Lorsque la peur du licenciement est surmontée, la motivation à saisir les opportunités qui se présentent devient plus grande. Un des avantages liés à l’existence d’une main-d’oeuvre mobile est que les employés n’attendent pas tous de la même manière que toutes les idées et les décisions soient prises d’en haut. Les employés danois n’ont pas peur de proposer des solutions alternatives et créatives et de les suivre.
Lorsque les employés eux-mêmes co-définissent les buts et les solutions et que les employeurs osent donner leur accord à leur implication, la motivation de se battre et de naviguer vers une destination commune est beaucoup plus forte. Ceci est une force que nous devons utiliser […].
Les périodes de vaches maigres viennent et disparaissent. Nous devons tirer profit de la flexibilité qui existe dans notre pays et de nos capacités d’adaptation. Si nous parvenons à combiner ces deux éléments avec des visions de long terme et le courage d’investir juste avant que la conjoncture économique ne se retourne, nous n’avons pas seulement la recette pour nous défendre mais aussi la recette du succès. Les entreprises danoises sont en mesure d’être en haut de la vague au moment où nos concurrents à l’étranger seront encore fixés sur des questions d’ajustement des coûts.
Que retenir d’une telle tribune libre?
1) Qu’il ne serait pas surprenant que le Danemark, premier pays de l’Union Européenne touché par la récession (amplifiée par le récent mouvement de grève de huit semaines dans le secteur public), soit également le premier à sortir de la période difficile actuelle, la mobilité de la main-d’oeuvre n’y étant pas étrangère.
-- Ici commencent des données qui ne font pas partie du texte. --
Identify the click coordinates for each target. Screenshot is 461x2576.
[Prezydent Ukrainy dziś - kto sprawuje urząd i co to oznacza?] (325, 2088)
2) Qu’au-delà des caractéristiques habituellement mises en avant pour le définir (flexibilité, filet de sécurité constitué par les allocations chômage, formation continue développée, fort taux de syndicalisation…), le modèle danois de flexicurité est un état d’esprit basé sur un rapport employeur/employé très éloigné de notre système de management, schlérosé par une hiérarchie tellement présente qu’elle ne fait que décourager l’esprit d’initiative.
(1) Flemming Sundø « Recession: Flexicurity er stødpuden« , Børsen, 19 août 2008.